Пришла очередь Матаушаса кормить меня обедом. Ох уж этот Матаушас, хитрющий кот-Мурлыка! Люди правильно говорят: у кого всего вдоволь, тот всегда недоволен, на жизнь жалуется. И Матаушас из таких. Вся деревня у него шьет, даже из других сел приезжают. Платят ему и деньгами, и подарки возят. А он сам и жена его Морта все плачутся: мол, жить тяжело, никак концов с концами не сводят. А уж скуп Матаушас — другого такого поискать. Про таких у нас говорят: у нищего палку отнимет. Где уж ему другого угостить — сам недоедает. Очень я не люблю у них есть, а по правде сказать, там и не наешься. Так что после их угощения я бегу со всех ног домой и там уписываю за обе щеки то, что наготовила мама. И ведь не скажешь, что Морта сажает гостя за пустой стол. Полно на этом столе тарелок и плошек, но еда в них на самом донышке и до того пресная, что и смотреть на нее неохота, не то что есть. Каша из тертой картошки никак не лезет мне в горло, хоть Морта и кидает в тарелку парочку шкварок для запаха.

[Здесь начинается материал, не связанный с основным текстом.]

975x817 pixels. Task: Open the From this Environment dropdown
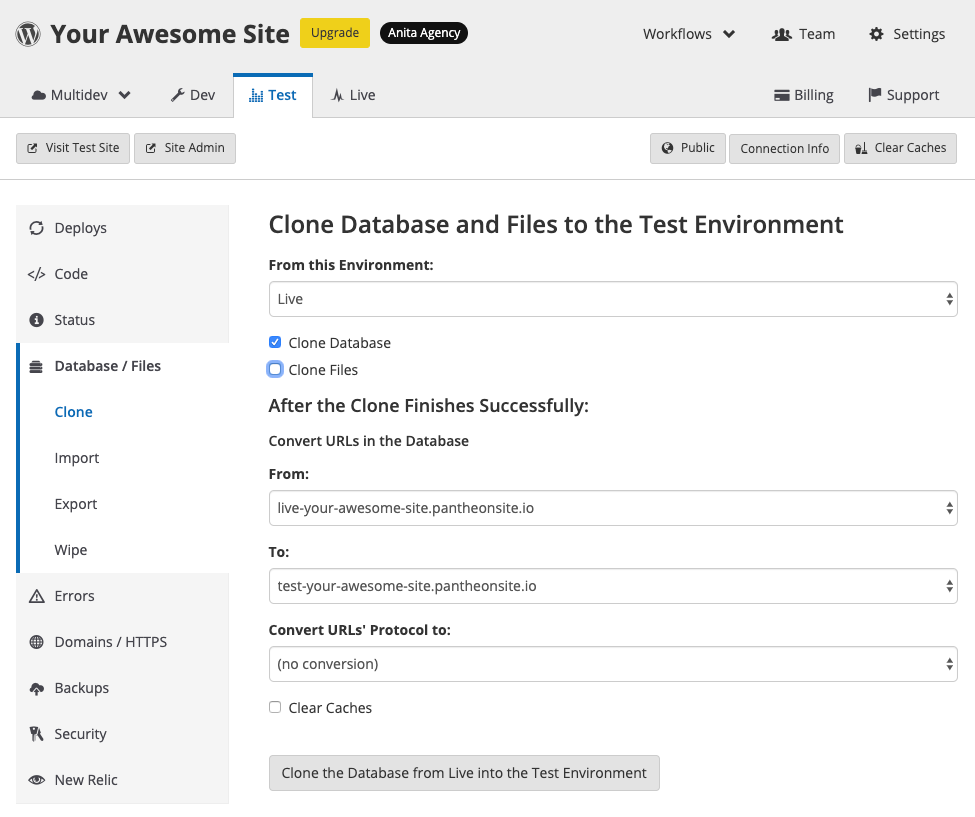[x=612, y=299]
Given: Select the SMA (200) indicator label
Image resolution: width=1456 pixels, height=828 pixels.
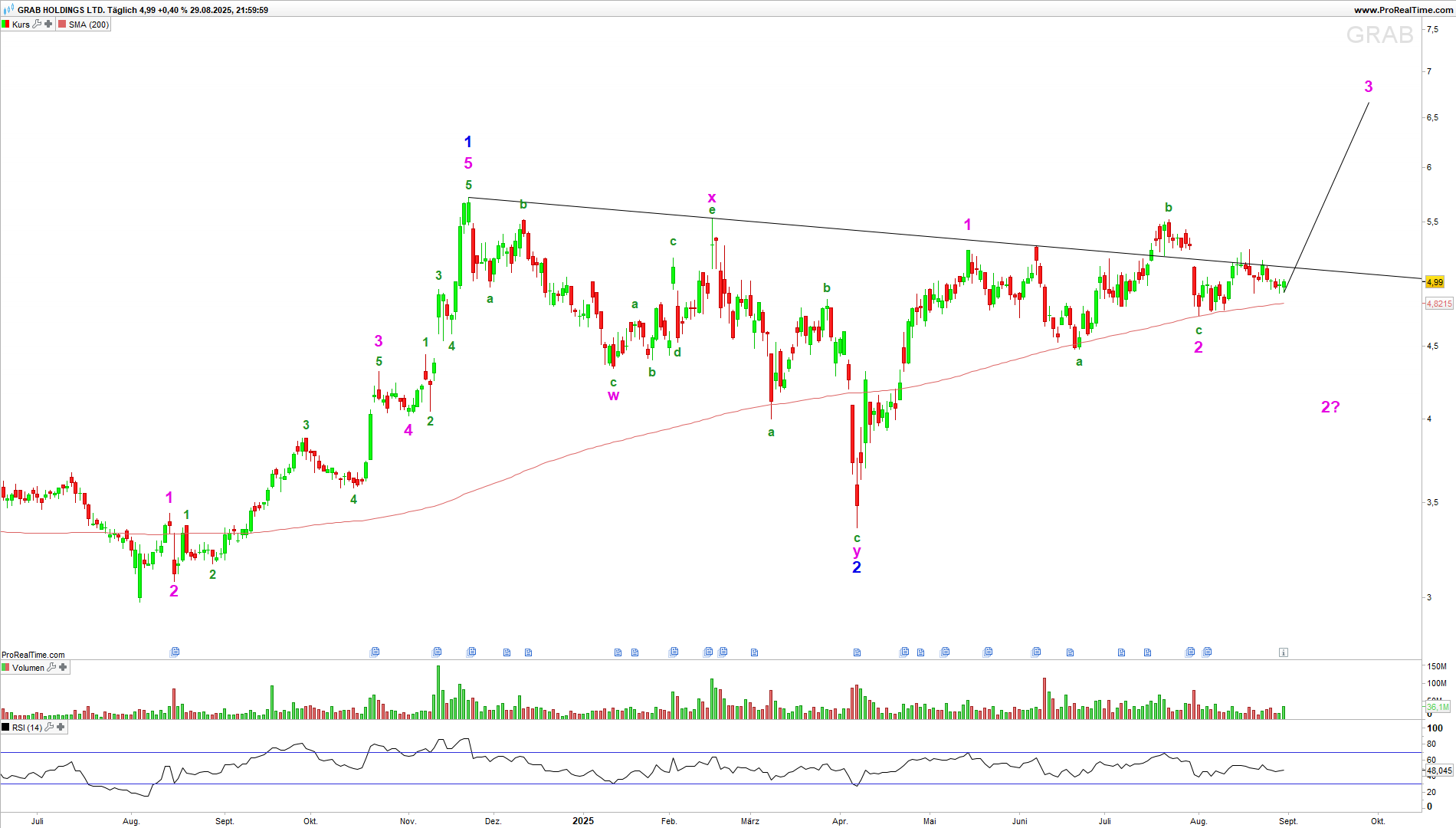Looking at the screenshot, I should click(89, 25).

«На что Мурлыке столько денег, ума не приложу? — говорит моя мама. — Ну, земли прикупит, ну, дом в городе построит... Да зачем столько добра бездетному? Взял бы мальчонку из приюта или девочку, доброе дело сделал бы...» Многие так рассуждают, но только между собой, а сказать такое в глаза Матаушасу никто не решится. Неловко как-то, обидится человек. Или даже рассердится, а там и откажет, когда придешь насчет костюма или пальто. Другого такого мастера в наших краях нет. Мурлыка даже платья шьет и всякие модные, затейливые жакеты, душегрейки. Не хуже покупных выглядят сшитые им вещи.
Вот солнце поднялось высоко. Полдень. Мне пора на обед к Матаушасу. Я поставил свой кнут в углу сеней. Мог бы, конечно, оставить его в шалаше, но я люблю ходить с кнутом, так веселей. Можно по дороге постегать крапиву, малость подразнить деревенских собак или просто похлопать по пыли. Кнут для пастуха все равно что для солдата оружие, без него пастух ни шагу не сделает. Я вошел в комнату, Мурлыка сидел за машиной и быстро-быстро строчил, а толстая Морта гладила только что сшитое платье, водила горячим утюгом туда-сюда, сама вся красная, потная.
— Ах ты, солнышко, дитя малое, — пропела она. — Уже и обед! Ну-ка, садись за стол, я сейчас... Пока уголья не остыли, доглажу, кончу работу... Обожди...
Я сел на лавку возле кухонного стола и стал смотреть, как работают портной и его жена. Очень щекотало в носу от острого запаха нафталина, шерсти. Я чихнул.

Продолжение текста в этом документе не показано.